■ Document source:
Elles soutiennent que l'activité de voiturier ne nécessitait pas une autorisation et que si tel était le cas, c'est l'appelante qui ne respectait pas les règles de mise en concurrence dès lors qu'elle n'avait pas pu soumissionner à un appel d'offre. Elles se prévalent d'une ordonnance de référé du tribunal administratif de Bordeaux. Elles contestent avoir commis une faute et forment appel incident sur les injonctions contenues au dispositif du jugement alors qu'elles avaient cessé d'utiliser les mentions litigieuses depuis plusieurs mois et que l'appelante les met dans une situation désavantageuse ses concurrents employant les termes " parking aéroport ". Elles contestent l'existence d'un préjudice en faisant valoir que la cour ne peut se fonder sur un rapport non contradictoire alors en outre que la fréquentation des parkings de l'appelante a augmenté.

La clôture de la procédure a été prononcée selon ordonnance du 19 février 2020.

MOTIFS DE LA DÉCISION

Les intimées ont développé des écritures communes sans présenter un argumentaire particulier pour la société Park My Car Group. Aussi pour la commodité de l'exposé elles seront ci-après désignées, sauf précision expresse, comme les intimées ou la société P&T.

L'appelante sollicite en premier lieu qu'il soit fait injonction aux intimées de cesser le service de voiturier que la société P&T a mis en place. L'appelante fait valoir que cette activité où la société P&T propose de récupérer le véhicule du client dans l'enceinte de l'aéroport pour aller le stationner dans son parking et de le restituer dans l'enceinte de l'aéroport au retour constitue une activité commerciale sur l'emprise de l'aéroport, sans autorisation l'y habilitant.

Elle se prévaut des dispositions de l'arrêté de police du 20 novembre 2012 et de l'article 30 al 1 du cahier des charges type applicable aux concessions aéroportuaires annexé au décret du 23 février 2007.

Les intimées ne peuvent ainsi se prévaloir d'une autre espèce où il était fait application de dispositions différentes et plus précisément l'article 33 d'un arrêté préfectoral de 1995 relatif à l'exploitation de l'aéroport de Saint Denis de la Réunion.

Elles ne peuvent davantage soutenir utilement que l'appelante ne respecterait pas elle-même le droit de la concurrence faute d'avoir satisfait à la procédure d'appel d'offre pour la mise en concurrence. Ce point est contesté par la société ADBM mais en toute hypothèse relèverait d'une autre instance que celle introduite devant les tribunaux de l'ordre judiciaire. En outre, à supposer que la société ADBM ne se soit pas conformée aux procédures d'appel d'offre cela ne permettrait pas en soi une exploitation sans autorisation si celle-ci est nécessaire.

■ Matériel fourni:
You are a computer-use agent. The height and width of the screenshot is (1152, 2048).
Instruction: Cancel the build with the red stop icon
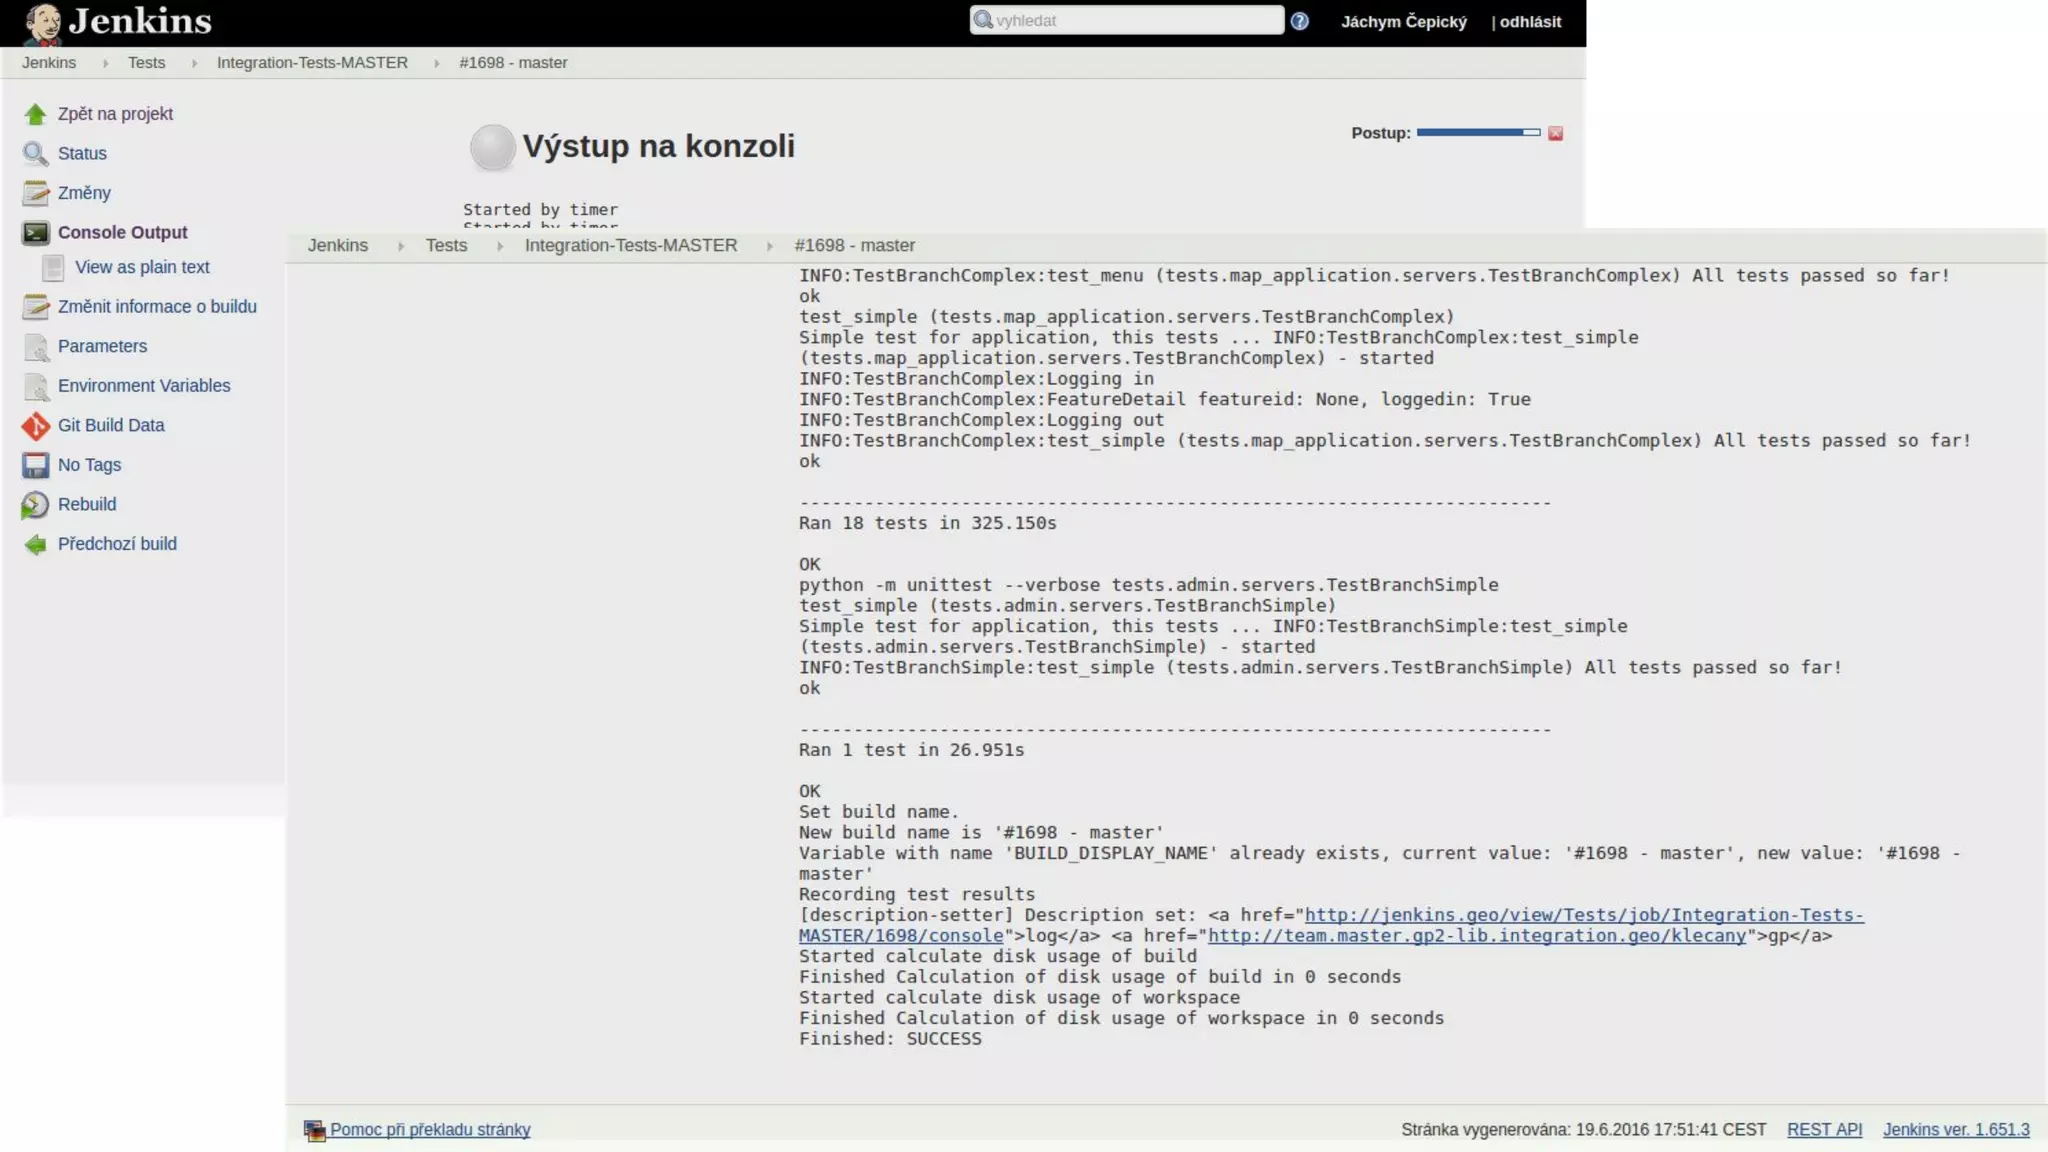(x=1555, y=133)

■ Consigne à suivre: D'après le document source, à quelle date la clôture de la procédure a-t-elle été prononcée ? Les lignes qui précèdent ne sont pas utiles pour cet exercice.

■ Résultat de l'exercice: Par ordonnance du 19 février 2020.